Re: Javascript is Access Cryptonite.

> 	I am a UNIX user both in my job and at home and
> discovered that I could not use a certain web site at all because
> javascript is used to drive the navigation of the site.  This

This is true for the vast majority (or so it seems) of UK commercial
web sites.  It's also the subject of a current thread on the lynx-dev
mailing list.

> means that any browser that accesses the site must use scripting
> to do even the simplest selection of links and downloading of
> pages.

I think it might be interesting to analyse why sites use scripting.  Reasons
include:

- to implement features that would take time to be standardised and included
  in enough browsers in the field (by allowing one to program the
  browser directly, one can get away with poorly defined semantics,
  amongst other things);

- overriding policy decisions in HTML that contradict with commercial design
  wants (e.g. your Javascript links often popup a window, and often with
  various standard browser buttons disabled, wherease popups are considered
  a bad accessibility feature and disabling buttons shifts control from the
  user to the author).  Other areas were policy might go against wants is
  in bandwidth conservation.

- they want to be different (but being marketing types, they all end up by
  being different in the same way as everyone else is being different - with
  most even blindly copying code without understanding it!);

- client side browser identification (unfortunately the identification
  is usually to select the right scripts, not to handle non-script 
  features) and to allow presentational aspects (e.g. screen size) to
  be "optimised".

I have a feeling that I could write a whole essay on this topic if I had the
time.  However, I suspect there is no way of avoiding scripting without 
giving up any pretence that HTML is more than a language for making IE
display advertisements.
 
> 	Lynx and all its text-oriented relatives do not use
> scripting because the scripting languages are closely tied to
> either Netscape Navigator or Internet Explorer.  If one was going

To some extent IE, and to a large extent NS6, have taken their structure
from the W3C DOM, but the fact remains that scripting creates a barrier
to entry (a desirable characteristic from the point of view of commercial
browser developers) because of the complexity required in a minimal 
browser implementation.

As I've also pointed out in the past, scripting is at the core of most
browser security exploits and the idea of allowing third parties to run
anything so close to a general programming language on your machines ought
to send shivers down the spines of anyone really concerned about computer
security.  (My ISP, one of the ealiest, and one of the largest individual
and small business ISPs in the UK, advises anyone concerned about security
to disable scripting, on their web site.)
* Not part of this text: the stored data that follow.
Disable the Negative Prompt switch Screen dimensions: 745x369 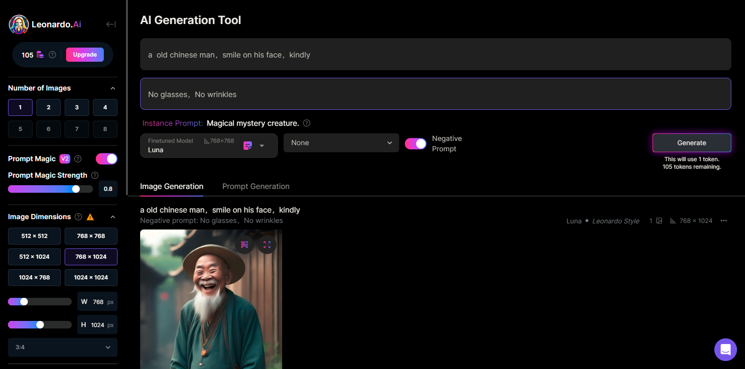coord(415,143)
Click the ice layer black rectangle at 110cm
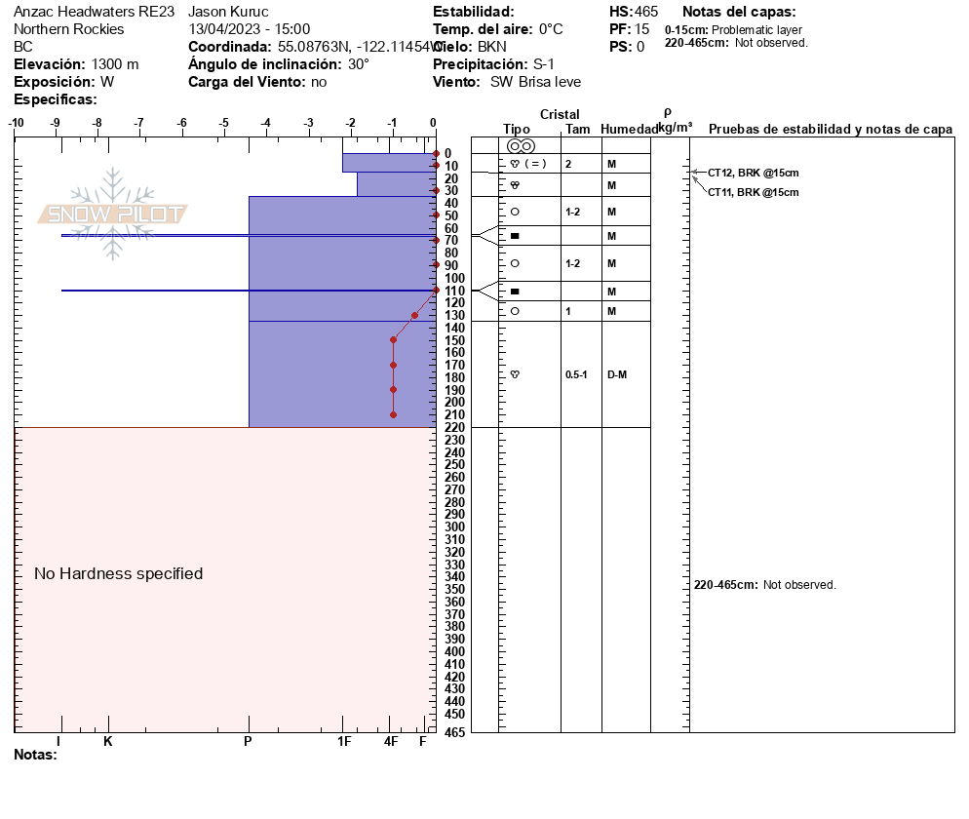 (516, 292)
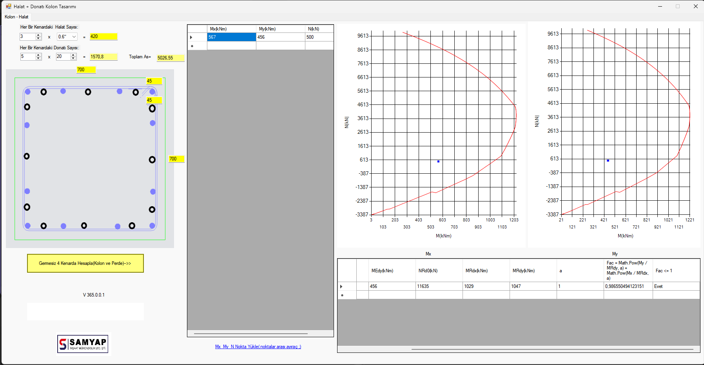Click the Toplam As field showing 5026,55
This screenshot has width=704, height=365.
(x=170, y=58)
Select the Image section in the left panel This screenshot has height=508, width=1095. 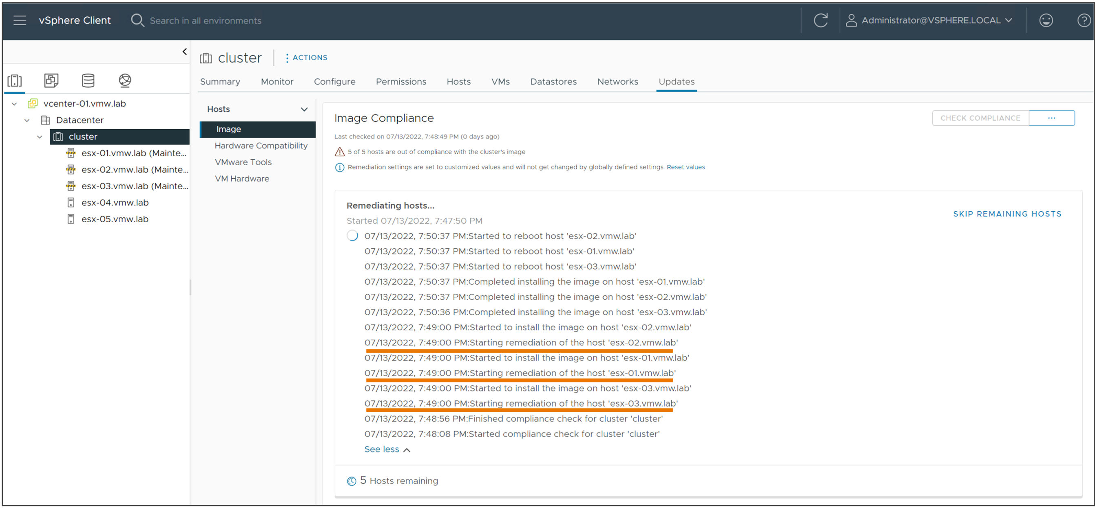point(229,128)
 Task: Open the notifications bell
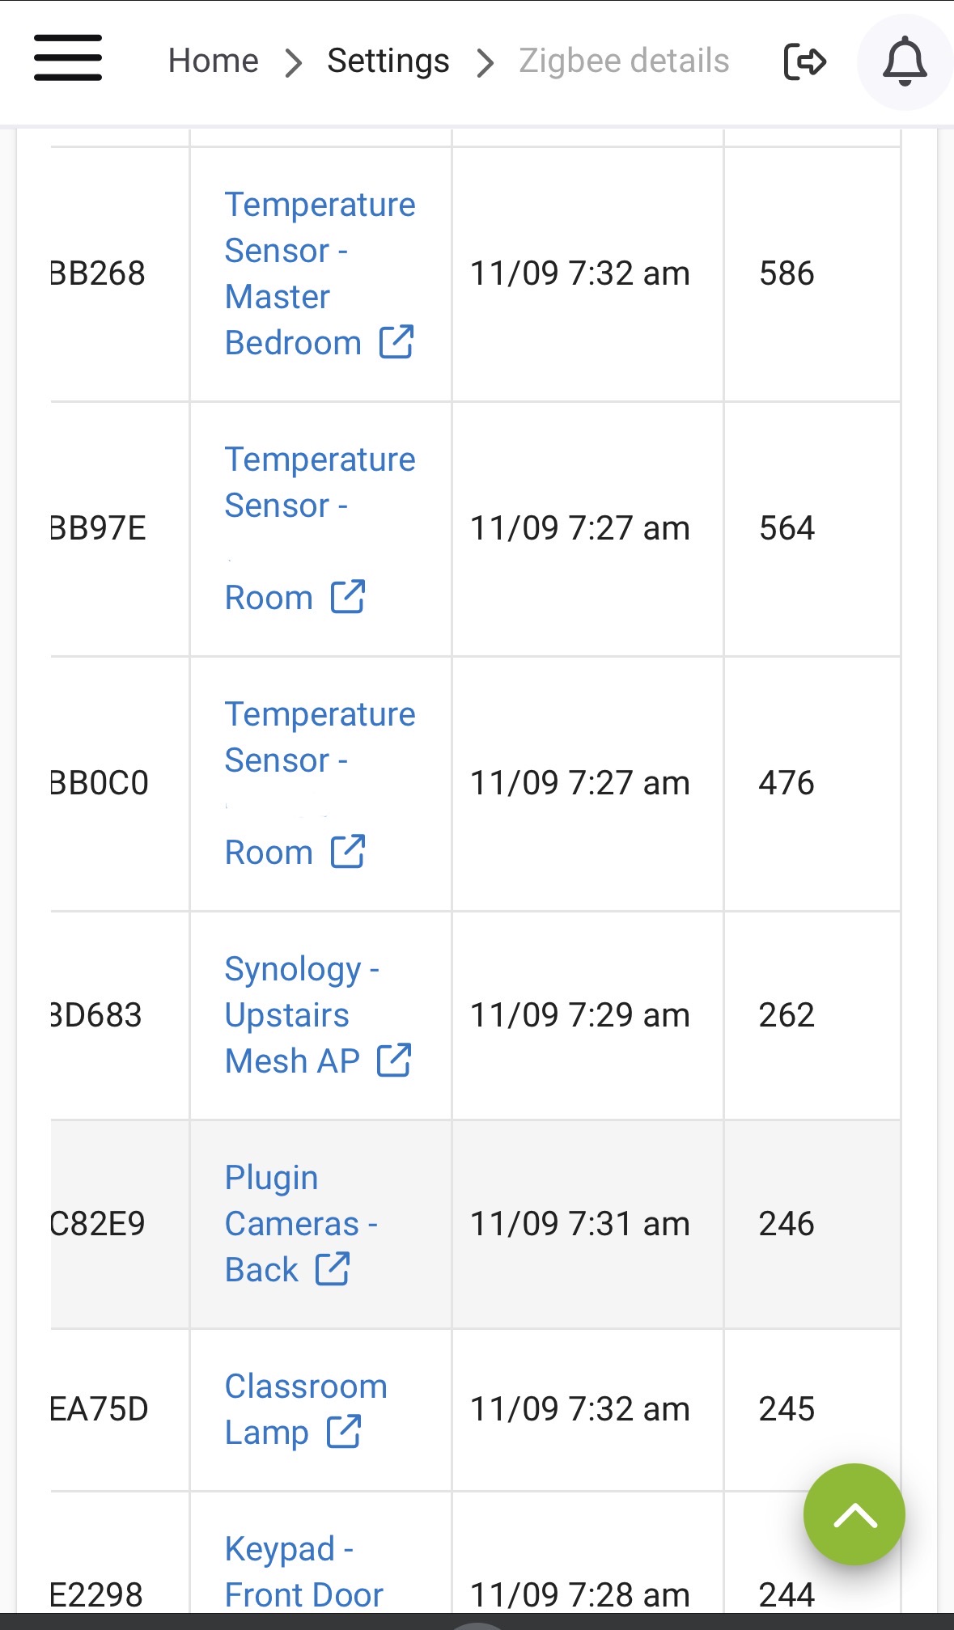click(x=904, y=61)
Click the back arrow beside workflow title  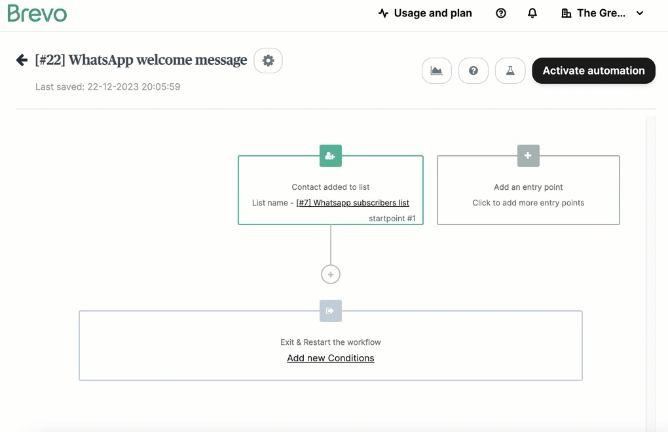point(22,60)
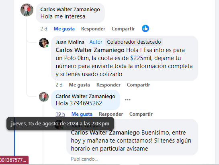The height and width of the screenshot is (165, 219).
Task: Reply to the 'Hola me interesa' comment
Action: pyautogui.click(x=93, y=29)
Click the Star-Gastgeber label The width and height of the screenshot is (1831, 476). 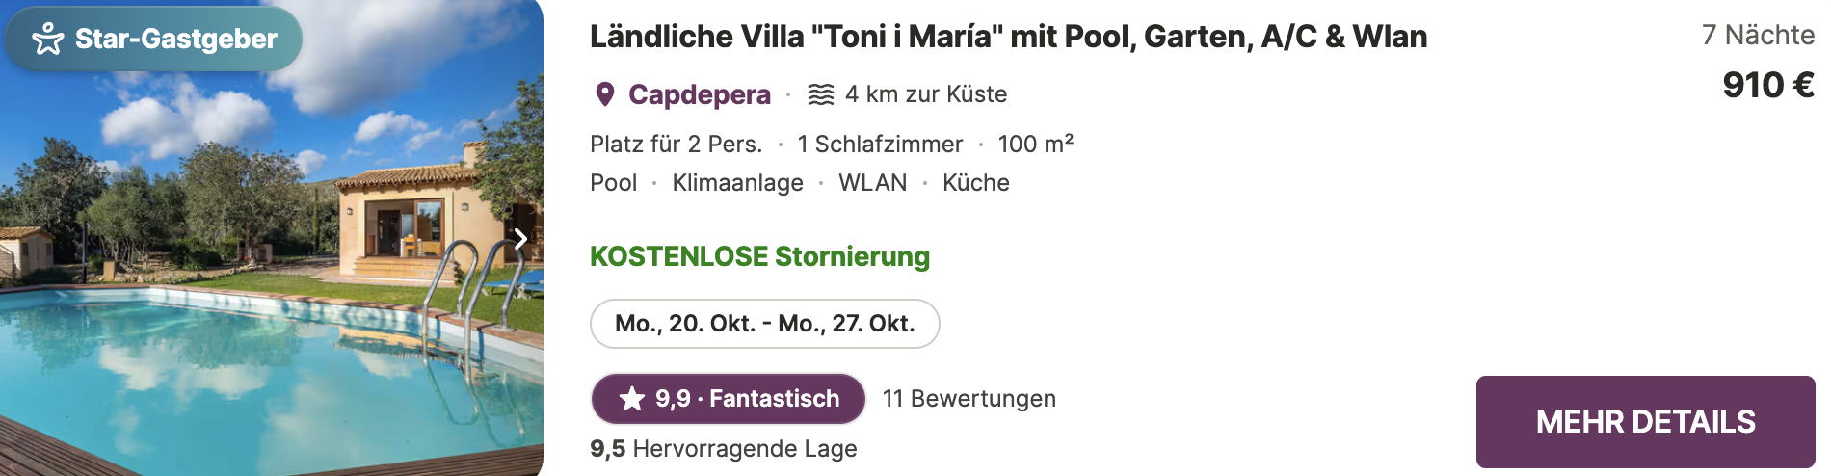tap(176, 39)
> to try to add scripting to lynx or another open-source browser,
> the question would be, "Whose scripting do we go with?" There are

NS6 has decided to go with W3C's object model, but still implement
DOM0 features, i.e. early IE and NS4 object model features, together
with some browser object model features from IE and NS4 (W3C only
standardise document object models, whereas a lot of the popup link
stuff is using browser object models).  Failing to implement some
NS4 proprietory features, whilst identifying itself as Netscape has
caused some sites not to support it.

> both technical issues and, even worse, proprietary issues which

I don't think there are many intellectual property rights problems,
but there is the problem that most proprietory object models are 
not very tightly specified and are likely to do things in the way that
was easiest to implement, not the simplest way of meeting the 
objective.

> hold back what might seem like the obvious solution which would
> be to build a javascript engine and fix this problem.

Most problems are not to do with Javascript, but to do with the
object model.  The object model tends to be fundamental to the the
design of the browser, so a "Javascript" engine would actually be
most of the browser.

> 	We've got two major problems.  We need to find some way
> to have a commodity browser that can work with the javascript

Javascript was invented by people who had no commercial interest
in their being commodity browsers.

> period.  It should technically be possible for modern servers to
> gracefully degrade or modify their output for any browser which has
> scripting turned off or no scripting capability such as lynx and

It's largely possible to make pages that degrade gracefully without
alternative versions, and that is much more desirable from a network
bandwidth point of view.  The problem, in both cases, is that authors need
to make scripting alternatives a high priority.  What normally happens
is marketing say I'd like it to work this way and development look at
the problem, see it can be solved with scripting, but don't explain the
problems that result, as they are not problems that their brief requires
them to solve, so it would be commercially inefficient to do so.

(A look at the contents, or lack thereof, of no-frames sections in web
pages will give you a good idea of how little effort people are prepared
to spend on alternatives - useable no-frames sections are very cheap to
produce, if you have the will - a small amount of explanation and a 
link to the navigation pane - this is not the ideal way but it is
usable.)

> several other browsers.  It should be a piece of cake for modern
> servers to modify their output on the fly if they receive the
> right identification string from a no-script client.

Pages customised for Lynx but emasculated as a result are another
issue that Lynx people object to.  The easy solution tends to be to
class any minority browser as an almost ran and produce a token, lowest
common denominator, solution, and then fail to maintain (cue Kynn on
dynamic versions from a common source - but I don't think that is a
solution without a large will to maintain such versions).